A chain of old, fancy, colourful little railcars cruising down the Long Creek Railroad last Monday wasn’t a mirage. That’s North Central Railcars tour that once again made it back to the Estevan area this year.
The excursion, which brings together the owners of small railcars, also known as jiggers, started on July 8 near Macrorie, Sask., where a group of over 30 people put their cars on Big Sky Rail and headed out, first to Beechy and later to Elrose.
The small cars, used for the tour, were originally mainly used by maintenance workers, who loaded their tools and travelled on the tracks to locations that needed repairs until the late 1970s-early 1980s. The manufacturers stopped producing these historic pieces a while ago, so they became quite rare. There are also not too many railways for the railcar club to take their gems onto for a drive. Which means that every day or two, excursion participants need to put their cars on the trailers and haul them to the next location.
Thus, this year after the first couple days in Macrorie area, the club moved over to Swift Current to run the Great Sandhills Railway between Cantuar and Leader.
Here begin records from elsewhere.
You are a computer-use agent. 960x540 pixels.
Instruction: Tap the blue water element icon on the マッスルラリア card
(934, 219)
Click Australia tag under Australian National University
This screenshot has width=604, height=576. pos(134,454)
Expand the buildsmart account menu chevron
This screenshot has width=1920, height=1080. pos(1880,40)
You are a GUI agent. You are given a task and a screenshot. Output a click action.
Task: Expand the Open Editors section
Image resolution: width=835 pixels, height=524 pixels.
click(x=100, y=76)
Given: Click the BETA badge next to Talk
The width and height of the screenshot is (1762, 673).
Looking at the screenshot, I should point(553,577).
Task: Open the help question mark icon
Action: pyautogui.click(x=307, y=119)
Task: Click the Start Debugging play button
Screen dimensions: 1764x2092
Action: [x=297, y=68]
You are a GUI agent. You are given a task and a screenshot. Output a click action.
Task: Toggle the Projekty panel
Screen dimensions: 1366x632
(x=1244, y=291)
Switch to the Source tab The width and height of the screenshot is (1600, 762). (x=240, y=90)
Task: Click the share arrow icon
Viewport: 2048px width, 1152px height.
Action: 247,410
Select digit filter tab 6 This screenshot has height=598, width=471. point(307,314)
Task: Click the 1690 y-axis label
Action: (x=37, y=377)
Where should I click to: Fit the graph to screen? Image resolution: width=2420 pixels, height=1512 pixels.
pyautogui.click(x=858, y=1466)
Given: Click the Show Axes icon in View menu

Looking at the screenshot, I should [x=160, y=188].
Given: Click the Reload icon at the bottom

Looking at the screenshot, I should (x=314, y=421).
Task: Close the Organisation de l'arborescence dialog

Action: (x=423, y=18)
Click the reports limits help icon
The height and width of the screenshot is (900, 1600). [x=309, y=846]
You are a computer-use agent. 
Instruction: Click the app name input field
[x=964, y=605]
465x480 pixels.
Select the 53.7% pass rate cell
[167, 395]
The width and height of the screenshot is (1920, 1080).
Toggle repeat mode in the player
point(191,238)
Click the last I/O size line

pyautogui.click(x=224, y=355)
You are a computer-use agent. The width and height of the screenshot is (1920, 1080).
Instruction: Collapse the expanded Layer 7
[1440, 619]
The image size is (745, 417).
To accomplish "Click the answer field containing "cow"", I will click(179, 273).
Then they drove to Shaunavon to run from Shaunavon to Ponteix and from Shaunavon to Consul and back.
On July 14, the group headed to the Energy City, and on July 15 the beautiful train could be spotted on the Long Creek Railroad going from Estevan to Tribune, stopping in Torquay for lunch and then coming back to Estevan.
Lifestyles talked to Mike Ford, the long-time excursion director for the North Central Railcars Ltd.
“The ride went really well. It was a sunny day, a little bit windy in the morning, (but all was well),” said Ford.
Similar tours are organized every few years, to make sure it doesn’t get old. And Ford, who purchased his car in 1996, has been running it since 1997 and has put various excursion together since 2001, says that for him it’s always great.
“It never gets old, because the scenery usually gets little different, the weather looks different, and the group of people you get to ride has a tendency to change. You get some of the same people but you usually get about a quarter to a half of new ones, people who haven’t seen it before,” said Ford.
This year’s group of railcar travellers was comprised of people from British Columbia, Alberta, Saskatchewan (Eatonia), Manitoba, Ontario and Quebec, who were joined by folks from the United States, basically from Idaho, Illinois, Minnesota and Indiana, with one car coming from Arizona.
Tourists not only were enjoying their rides and the scenery around them, but they also tried to share what they know about jiggers with people they met on the way.
“Every time we stop either for a break or lunch, we invite everybody to come over and look at our cars, have kids sit in them, take pictures. We are pretty friendly and we want to share this little piece of history with everyone,” said Ford.
He noted that younger people usually don’t know what these cars are, and older people are surprised to see them because they probably haven’t come across one since the times when they were kids.
Some of the cars that joined the excursion could go as fast as 55-65 kilometres per hour, but when on the tour the train travelled at about 40 kilometres per hour speed. Most cars had a driver and one passenger.
Jiggers are individually powered, and most engines run from 16-horsepower to about 22-horsepower with most being gasoline-powered and a few larger running on diesel.
After Estevan, the excursion lost a couple of participants and continued on into Manitoba. They made it to Morden, Man., to run the Boundary Trail Railway to Manitou, and then moved closer to Winnipeg.
The tour will come to an end in the U.S. with a beautiful ride on the North Shore Scenic Railway between Two Harbors and Duluth, Minn., next Monday.
When not touring the club that is centred around the narcoa.org website stays in touch, reaching out to each other for help with fixing or developing their railcars.
“It’s a pretty unique hobby, and we have a lot of people that have a lot of experience and knowledge in electronics and engine, so if you have a problem, you usually can find an answer that you need to fix your problem,” said Ford.